Nesse sentido, segundo definição do próprio CNJ, audiência de custódia é uma ação do Conselho Nacional de Justiça mediante a qual o cidadão preso em flagrante é levado à presença de um juiz no prazo de 24 horas. Acompanhado de seu advogado ou de um defensor público, o autuado será ouvido previamente por um juiz, que decidirá sobre o relaxamento da prisão ou sobre a conversão da prisão em flagrante em prisão preventiva. O juiz também avaliará se a prisão preventiva pode ser substituída por liberdade provisória até o julgamento definitivo do processo, e adotará, se for o caso, medidas cautelares como monitoramento eletrônico e apresentação periódica em juízo. Poderá determinar, ainda, a realização de exames médicos para apurar se houve maus-tratos ou abuso policial durante a execução do ato de prisão.


As audiências, portanto, têm por finalidade fundamentalmente avaliar, em prazo exíguo, a prisão em flagrante de qualquer pessoa, verificar a possibilidade de concessão da liberdade provisória, de modo a se evitar prisões desnecessárias, e ainda constatar e apurar possível violência ou abuso policial.

Note-se que a audiência de custódia, em regra, não encerra o processo.
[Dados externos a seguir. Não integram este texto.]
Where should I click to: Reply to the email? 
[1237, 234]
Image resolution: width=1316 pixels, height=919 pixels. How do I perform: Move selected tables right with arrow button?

Longe disso. Apenas decide, antes mesmo de iniciado o processo, sobre a legalidade da prisão em flagrante e a necessidade ou não da prisão preventiva.

Considerando que o atual Código de Processo Penal brasileiro foi editado em 1941, em todos esses anos, a audiência de custódia foi uma das maiores mudanças no procedimento do sistema de justiça que envolve pessoas presas. Na prática, com tal iniciativa, pode-se corrigir de imediato a prisão ilegal, apurar abusos policiais e evitar a prisão provisória desnecessária, contendo assim o aumento desenfreado da população carcerária no país.